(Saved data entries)
- - -

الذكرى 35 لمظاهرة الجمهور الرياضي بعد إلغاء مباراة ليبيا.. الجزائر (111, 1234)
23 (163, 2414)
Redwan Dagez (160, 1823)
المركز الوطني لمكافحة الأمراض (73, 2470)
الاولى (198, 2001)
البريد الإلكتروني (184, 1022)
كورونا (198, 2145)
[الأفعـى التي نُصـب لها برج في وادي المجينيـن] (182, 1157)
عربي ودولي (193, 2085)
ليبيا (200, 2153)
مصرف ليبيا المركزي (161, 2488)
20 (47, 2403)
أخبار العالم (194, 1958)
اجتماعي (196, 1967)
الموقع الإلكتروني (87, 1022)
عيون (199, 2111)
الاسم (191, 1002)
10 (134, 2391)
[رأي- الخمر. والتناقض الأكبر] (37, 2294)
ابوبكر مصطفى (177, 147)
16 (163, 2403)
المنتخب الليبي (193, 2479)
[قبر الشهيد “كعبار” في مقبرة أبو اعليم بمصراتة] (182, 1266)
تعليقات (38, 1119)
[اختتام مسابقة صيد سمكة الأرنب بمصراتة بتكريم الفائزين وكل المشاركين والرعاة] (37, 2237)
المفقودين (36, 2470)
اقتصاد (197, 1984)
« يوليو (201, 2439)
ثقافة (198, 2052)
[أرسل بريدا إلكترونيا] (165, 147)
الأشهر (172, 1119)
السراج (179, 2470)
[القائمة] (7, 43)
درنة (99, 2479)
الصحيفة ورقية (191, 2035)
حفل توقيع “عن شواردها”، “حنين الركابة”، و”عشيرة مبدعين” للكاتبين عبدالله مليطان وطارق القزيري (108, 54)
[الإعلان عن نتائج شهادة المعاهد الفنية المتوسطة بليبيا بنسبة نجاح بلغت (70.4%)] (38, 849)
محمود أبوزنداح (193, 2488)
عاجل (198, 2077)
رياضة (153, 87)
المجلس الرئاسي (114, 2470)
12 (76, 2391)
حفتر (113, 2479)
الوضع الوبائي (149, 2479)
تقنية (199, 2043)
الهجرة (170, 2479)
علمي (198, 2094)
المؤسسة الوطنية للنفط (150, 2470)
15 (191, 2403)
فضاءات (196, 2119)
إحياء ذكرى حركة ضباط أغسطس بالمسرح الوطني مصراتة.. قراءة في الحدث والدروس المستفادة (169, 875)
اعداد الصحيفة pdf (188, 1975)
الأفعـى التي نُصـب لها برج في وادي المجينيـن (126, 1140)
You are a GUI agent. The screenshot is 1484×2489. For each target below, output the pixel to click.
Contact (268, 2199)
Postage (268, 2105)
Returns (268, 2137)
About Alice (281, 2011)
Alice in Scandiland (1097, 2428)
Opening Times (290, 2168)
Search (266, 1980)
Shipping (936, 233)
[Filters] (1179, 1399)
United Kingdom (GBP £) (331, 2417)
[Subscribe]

- - -

### [PROBLEM TO WORK ON]
Show each line in the entries that holds the string "التي".

### [EXPECTED ANSWER]
[الأفعـى التي نُصـب لها برج في وادي المجينيـن] (182, 1157)
الأفعـى التي نُصـب لها برج في وادي المجينيـن (126, 1140)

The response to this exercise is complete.